我很惊讶 lxml 竟然修改了这些数据,最后我听说 HTML 解析器旨在避免修改/解释
我可以使用一个设置/命令来防止这种情况发生吗?
谢谢
I'm trying to write a python script that modifies the contents of <script> tag in files I'm parsing. I'm using lxml.html (as opposed to BeautifulSoup, etc.) for this due to its speed. The contents of script tag are surrounded in comment tags (<!-- and -->):
<script>
<!--
...
-->
</script>
The problem is when I try something like scriptNode.text = '<!-- ...
lxml modifies the angle brackets to their html representations (& lt; and & gt;) when I write the html back to file. I tried escaping them in the string ('\< ...'), but that doesn't seem to help.

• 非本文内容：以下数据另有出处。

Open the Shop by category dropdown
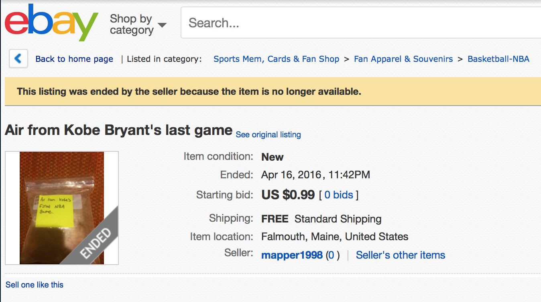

Looking at most modern websites, it looks like those comment tags are not needed. I can remove them, but many of the scripts also use some html within them and if those get modified to their HTML representation as well, that's a problem.
I'm surprised that lxml is modifying this data at all, last I heard HTML parsers are designed to avoid modifying/interpreting data within <script> tags.
Is there a setting/command I can use to prevent this from happening?
Thanks
如果你对这篇内容有疑问,欢迎到本站社区发帖提问 参与讨论,获取更多帮助,或者扫码二维码加入 Web 技术交流群。
绑定邮箱获取回复消息
由于您还没有绑定你的真实邮箱,如果其他用户或者作者回复了您的评论,将不能在第一时间通知您!
发布评论
评论(2)
将它们放入 CDATA 部分。
Put them in a CDATA section.
我刚刚发现似乎也有效的另一种解决方案是使用 tostring() 而不是 write():
而不是
Figured,我也将其发布在这里,尽管我决定使用 CDATA,因为它似乎更干净解决方案也将防止将来其他解析脚本出现问题。
An alternative solution I just found that seems to work as well is using tostring() instead of write():
instead of
Figured I'd post it here as well, even though I decided to go with CDATA since it seems to be a cleaner solution that will prevent problems in the future with other parsing scripts as well.